— Begin RECORDED DATA —

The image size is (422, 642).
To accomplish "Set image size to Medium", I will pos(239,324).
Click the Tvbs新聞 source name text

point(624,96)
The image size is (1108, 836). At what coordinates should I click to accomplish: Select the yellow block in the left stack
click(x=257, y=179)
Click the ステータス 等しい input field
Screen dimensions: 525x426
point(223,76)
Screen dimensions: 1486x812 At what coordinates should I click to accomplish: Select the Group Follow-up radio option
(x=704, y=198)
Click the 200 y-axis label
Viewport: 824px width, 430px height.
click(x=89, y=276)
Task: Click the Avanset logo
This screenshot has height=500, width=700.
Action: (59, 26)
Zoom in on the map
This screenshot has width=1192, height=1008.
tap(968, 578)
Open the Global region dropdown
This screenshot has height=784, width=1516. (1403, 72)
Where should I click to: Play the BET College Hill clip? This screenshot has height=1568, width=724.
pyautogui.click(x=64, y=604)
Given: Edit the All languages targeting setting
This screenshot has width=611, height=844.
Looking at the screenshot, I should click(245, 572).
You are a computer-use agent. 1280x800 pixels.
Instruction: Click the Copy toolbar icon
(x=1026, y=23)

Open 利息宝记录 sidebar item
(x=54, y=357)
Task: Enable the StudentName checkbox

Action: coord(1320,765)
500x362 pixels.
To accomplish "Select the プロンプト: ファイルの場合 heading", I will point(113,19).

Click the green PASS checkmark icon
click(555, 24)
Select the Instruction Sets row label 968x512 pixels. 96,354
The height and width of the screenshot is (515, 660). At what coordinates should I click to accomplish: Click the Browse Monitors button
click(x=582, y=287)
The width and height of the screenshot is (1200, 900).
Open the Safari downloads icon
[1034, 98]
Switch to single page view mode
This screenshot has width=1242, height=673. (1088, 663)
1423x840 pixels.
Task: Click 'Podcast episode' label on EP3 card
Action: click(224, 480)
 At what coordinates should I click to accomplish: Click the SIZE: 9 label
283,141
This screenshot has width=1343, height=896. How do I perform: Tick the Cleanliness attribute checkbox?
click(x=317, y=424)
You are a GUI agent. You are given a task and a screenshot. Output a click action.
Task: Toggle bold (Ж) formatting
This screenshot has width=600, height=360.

— End RECORDED DATA —

▶ [PROBLEM DESCRIPTION]:
Rewrite the data with every "checkbox" changed to "tick box" and nothing else altered.

▶ [WRITTEN ANSWER]:
The image size is (422, 642).
To accomplish "Set image size to Medium", I will pos(239,324).
Click the Tvbs新聞 source name text

point(624,96)
The image size is (1108, 836). At what coordinates should I click to accomplish: Select the yellow block in the left stack
click(x=257, y=179)
Click the ステータス 等しい input field
Screen dimensions: 525x426
point(223,76)
Screen dimensions: 1486x812 At what coordinates should I click to accomplish: Select the Group Follow-up radio option
(x=704, y=198)
Click the 200 y-axis label
Viewport: 824px width, 430px height.
click(x=89, y=276)
Task: Click the Avanset logo
This screenshot has height=500, width=700.
Action: (59, 26)
Zoom in on the map
This screenshot has width=1192, height=1008.
tap(968, 578)
Open the Global region dropdown
This screenshot has height=784, width=1516. (1403, 72)
Where should I click to: Play the BET College Hill clip? This screenshot has height=1568, width=724.
pyautogui.click(x=64, y=604)
Given: Edit the All languages targeting setting
This screenshot has width=611, height=844.
Looking at the screenshot, I should click(245, 572).
You are a computer-use agent. 1280x800 pixels.
Instruction: Click the Copy toolbar icon
(x=1026, y=23)

Open 利息宝记录 sidebar item
(x=54, y=357)
Task: Enable the StudentName tick box

Action: coord(1320,765)
500x362 pixels.
To accomplish "Select the プロンプト: ファイルの場合 heading", I will point(113,19).

Click the green PASS checkmark icon
click(555, 24)
Select the Instruction Sets row label 968x512 pixels. 96,354
The height and width of the screenshot is (515, 660). At what coordinates should I click to accomplish: Click the Browse Monitors button
click(x=582, y=287)
The width and height of the screenshot is (1200, 900).
Open the Safari downloads icon
[1034, 98]
Switch to single page view mode
This screenshot has width=1242, height=673. (1088, 663)
1423x840 pixels.
Task: Click 'Podcast episode' label on EP3 card
Action: click(224, 480)
 At what coordinates should I click to accomplish: Click the SIZE: 9 label
283,141
This screenshot has width=1343, height=896. How do I perform: Tick the Cleanliness attribute tick box?
click(x=317, y=424)
You are a GUI agent. You are given a task and a screenshot. Output a click action.
Task: Toggle bold (Ж) formatting
This screenshot has width=600, height=360.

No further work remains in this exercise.